I am writing to formally raise concern regarding any proposed introduction of a dividend tax in Namibia.

While the objective of increasing government revenue is understood, introducing a dividend tax is likely to have adverse effects on investment, capital retention, and the broader economy.

Dividend taxes discourage investment by reducing the return on equity capital. This is particularly problematic in a developing economy such as Namibia’s, which relies heavily on private investment to stimulate job creation, industrialisation, and innovation.

According to the World Bank’s Doing Business reports (2020), economies that have introduced high dividend taxes have witnessed a slowdown in business confidence and foreign direct investment (FDI). Furthermore, empirical studies show that dividend taxation often leads to capital flight and tax avoidance, especially in economies with limited investment incentives.

Namibia already has a high overall tax burden compared to both global and regional peers. The top marginal personal income tax rate in Namibia stands at 37%, while corporate income tax remains fixed at 32% for non-mining entities. When compared to neighbouring Botswana (22%) and Zambia (30%), Namibia is significantly less competitive in attracting capital.

_Data_
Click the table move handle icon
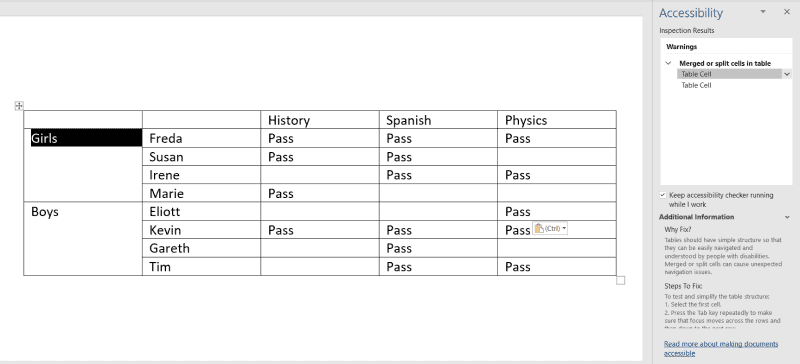 [x=19, y=106]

_What to work on_
Copy out the whole letter on a Namibian dividend tax word for word.

_Output of the task_
I am writing to formally raise concern regarding any proposed introduction of a dividend tax in Namibia.

While the objective of increasing government revenue is understood, introducing a dividend tax is likely to have adverse effects on investment, capital retention, and the broader economy.

Dividend taxes discourage investment by reducing the return on equity capital. This is particularly problematic in a developing economy such as Namibia’s, which relies heavily on private investment to stimulate job creation, industrialisation, and innovation.

According to the World Bank’s Doing Business reports (2020), economies that have introduced high dividend taxes have witnessed a slowdown in business confidence and foreign direct investment (FDI). Furthermore, empirical studies show that dividend taxation often leads to capital flight and tax avoidance, especially in economies with limited investment incentives.

Namibia already has a high overall tax burden compared to both global and regional peers. The top marginal personal income tax rate in Namibia stands at 37%, while corporate income tax remains fixed at 32% for non-mining entities. When compared to neighbouring Botswana (22%) and Zambia (30%), Namibia is significantly less competitive in attracting capital.